The uses of RC4 differ in encryption mechanisms. The main reason why WEP is not as secure as WPA is because the IV used in the encryption is only 24 bits long, so every 4000 or so packets of information, the same IV number will be repeated. The repetition of an IV is at the very core of the security problem because once these numbers are repeated enough times, the encryption can be cracked. WEP only relies on RC4 for encryption and it is easy to crack (under 3 mins for most cases).

This problem was more or less fixed with the introduction of WPA, or so was thought. WPA increased the IV value to being 48 bits long, which means that a value was to be repeated over a period of years not minutes. In addition to increasing the IV, WPA also uses the MAC address of your computer in combination with a set of randomly generated values to encrypt your data. As a response to this issue other methods are predominant in cracking WPA such as packet injection instead of just packet collection as in WEP’s case. WPA’s main vulnerability came from its backwards compatibility. WPA implements only some of the IEEE 802.1i security standard since the RC4 is still the cipher that is used to generate keys.

WPA2 is new current standard which implements the most security measures of the IEEE 802.1i standard and makes extensive use of the Advanced Encryption Standard (AES) which does make it incompatible with the older network cards which don’t have the new ciphers as well as other security algorithm such as RADIUS authentication to prevent people from hacking your system. RADIUS authentication relies on a 3rd party to authenticate the user that try to access your network therefore hacking a RADIUS based security system, although not impossible, is very strenuous process. The only downside to that is that you will actually require a server just to sit there and provide authentication.

Hole 3 – SSID

While you are at the set up page it also beneficial to pay attention to your System Set Identifier or SSID. Much like your house which has a specific address, your router also has identifying information that differentiates it from the routers around it. For example, when you are connecting to a network, your computer prompt does not tell you that it is connected to “network”, it tells you that it is connected to a network named “whatever you would want to call your network”. This name is your SSID, your router, by default broadcasts this name into the air so that it could easily found.
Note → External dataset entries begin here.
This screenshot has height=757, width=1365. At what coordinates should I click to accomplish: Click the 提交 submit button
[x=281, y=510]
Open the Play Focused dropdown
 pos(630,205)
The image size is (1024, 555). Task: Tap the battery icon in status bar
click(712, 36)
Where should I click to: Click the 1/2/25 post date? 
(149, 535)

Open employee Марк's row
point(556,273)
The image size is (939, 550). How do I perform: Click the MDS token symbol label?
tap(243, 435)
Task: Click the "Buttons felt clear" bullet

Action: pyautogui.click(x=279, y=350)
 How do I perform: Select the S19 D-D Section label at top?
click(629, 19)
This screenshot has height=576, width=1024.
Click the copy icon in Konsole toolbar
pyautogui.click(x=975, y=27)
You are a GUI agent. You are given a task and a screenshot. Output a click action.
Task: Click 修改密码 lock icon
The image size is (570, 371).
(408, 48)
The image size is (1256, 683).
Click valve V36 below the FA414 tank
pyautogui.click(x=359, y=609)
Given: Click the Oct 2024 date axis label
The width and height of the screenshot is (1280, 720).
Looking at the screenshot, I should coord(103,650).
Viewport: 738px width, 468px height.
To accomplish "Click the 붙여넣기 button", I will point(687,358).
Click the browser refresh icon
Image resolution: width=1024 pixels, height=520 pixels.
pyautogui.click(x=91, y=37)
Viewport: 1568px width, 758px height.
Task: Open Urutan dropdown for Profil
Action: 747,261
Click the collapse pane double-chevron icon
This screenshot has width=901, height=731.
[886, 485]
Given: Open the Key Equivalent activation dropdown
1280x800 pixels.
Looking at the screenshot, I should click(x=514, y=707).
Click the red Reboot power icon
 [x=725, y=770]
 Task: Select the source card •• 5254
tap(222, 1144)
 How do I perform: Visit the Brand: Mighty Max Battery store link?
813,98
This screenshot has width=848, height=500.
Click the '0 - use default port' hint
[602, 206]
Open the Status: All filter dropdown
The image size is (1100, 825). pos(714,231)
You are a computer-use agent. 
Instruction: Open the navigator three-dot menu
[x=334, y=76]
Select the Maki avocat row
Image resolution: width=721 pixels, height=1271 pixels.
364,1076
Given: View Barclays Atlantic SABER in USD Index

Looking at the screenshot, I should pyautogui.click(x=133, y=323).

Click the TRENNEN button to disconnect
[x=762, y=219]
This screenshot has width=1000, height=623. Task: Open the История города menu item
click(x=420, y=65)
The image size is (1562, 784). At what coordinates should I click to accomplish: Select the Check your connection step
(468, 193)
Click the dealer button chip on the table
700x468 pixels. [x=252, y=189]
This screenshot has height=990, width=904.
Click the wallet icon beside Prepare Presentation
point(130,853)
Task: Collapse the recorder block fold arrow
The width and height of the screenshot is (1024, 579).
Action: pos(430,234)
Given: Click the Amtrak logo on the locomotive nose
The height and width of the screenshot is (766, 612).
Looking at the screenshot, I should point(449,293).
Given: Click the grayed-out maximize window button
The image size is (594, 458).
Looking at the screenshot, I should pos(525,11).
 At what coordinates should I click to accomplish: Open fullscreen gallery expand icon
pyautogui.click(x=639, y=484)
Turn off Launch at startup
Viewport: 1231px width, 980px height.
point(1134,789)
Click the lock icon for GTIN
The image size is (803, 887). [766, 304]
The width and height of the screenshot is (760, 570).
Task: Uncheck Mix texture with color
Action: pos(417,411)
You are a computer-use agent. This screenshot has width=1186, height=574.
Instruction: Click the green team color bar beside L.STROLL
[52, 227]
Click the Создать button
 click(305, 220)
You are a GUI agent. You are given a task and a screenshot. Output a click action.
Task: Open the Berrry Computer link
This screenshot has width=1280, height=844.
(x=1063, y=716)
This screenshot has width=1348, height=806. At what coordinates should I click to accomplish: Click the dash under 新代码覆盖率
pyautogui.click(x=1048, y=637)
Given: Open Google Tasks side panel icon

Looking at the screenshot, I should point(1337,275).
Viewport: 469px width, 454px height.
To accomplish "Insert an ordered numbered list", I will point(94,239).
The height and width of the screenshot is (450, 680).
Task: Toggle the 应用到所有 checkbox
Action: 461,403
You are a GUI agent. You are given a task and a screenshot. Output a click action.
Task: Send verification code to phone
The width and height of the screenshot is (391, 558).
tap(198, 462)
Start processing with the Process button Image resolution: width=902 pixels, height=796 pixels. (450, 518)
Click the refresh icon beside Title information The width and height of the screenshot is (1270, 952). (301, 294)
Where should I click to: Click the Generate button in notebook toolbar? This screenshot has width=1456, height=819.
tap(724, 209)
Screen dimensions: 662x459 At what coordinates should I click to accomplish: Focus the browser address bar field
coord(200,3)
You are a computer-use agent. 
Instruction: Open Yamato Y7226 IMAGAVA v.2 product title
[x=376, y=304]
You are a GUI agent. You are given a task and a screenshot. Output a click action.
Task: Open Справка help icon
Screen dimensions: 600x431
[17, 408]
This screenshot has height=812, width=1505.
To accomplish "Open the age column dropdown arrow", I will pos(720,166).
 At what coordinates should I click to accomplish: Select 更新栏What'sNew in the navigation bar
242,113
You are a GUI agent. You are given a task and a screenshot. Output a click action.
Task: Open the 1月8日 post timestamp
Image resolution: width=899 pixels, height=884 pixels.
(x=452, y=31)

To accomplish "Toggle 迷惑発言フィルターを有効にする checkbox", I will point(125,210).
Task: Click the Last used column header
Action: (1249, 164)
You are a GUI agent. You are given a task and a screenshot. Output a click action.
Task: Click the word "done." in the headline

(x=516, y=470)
Routers also by default broadcast the name of the company that made them as their SSID which also makes it even easier to hack. Linksys routers for example, come with the SSID name “linksys”. As soon as I know that it is a linksys router, I automatically know several key features about this router such as the default Password and default Login ID.


Good thing here would be to go and change the name to anything that is not related to that company like “Joe’s Network”. It also advisable to hide your SSID by disabling SSID broadcasting in your router options. By disabling SSID broadcast, you are not disabling the router itself, but you are telling your router to stop shouting its name out into the open and telling people come and attack it. Specific programs are necessary to identify hidden networks and not everyone know about them or has access to them. By hiding your SSID it is more difficult for people to come and attack your network, and the number of people that can even attempt to do that is decreased.

Conclusion

Here is the quick summary of what you should do to make your wireless network more secure. Change the passwords and the names of the network. Also, make sure your passwords are at least 20 characters long made of combination of ASCII characters (a – z, A-Z, 0-9, ~ ! # $ % ^…). Short passkeys are easy to crack. Change your router name. In general security on standard home routers will not stop expert hackers from stealing your data, however, putting those things in place will make your network more secure and harder for people to just take your data. If you can, in any way, avoid using the PSK (passkey) authentication for your network as it is more vulnerable than the other password options.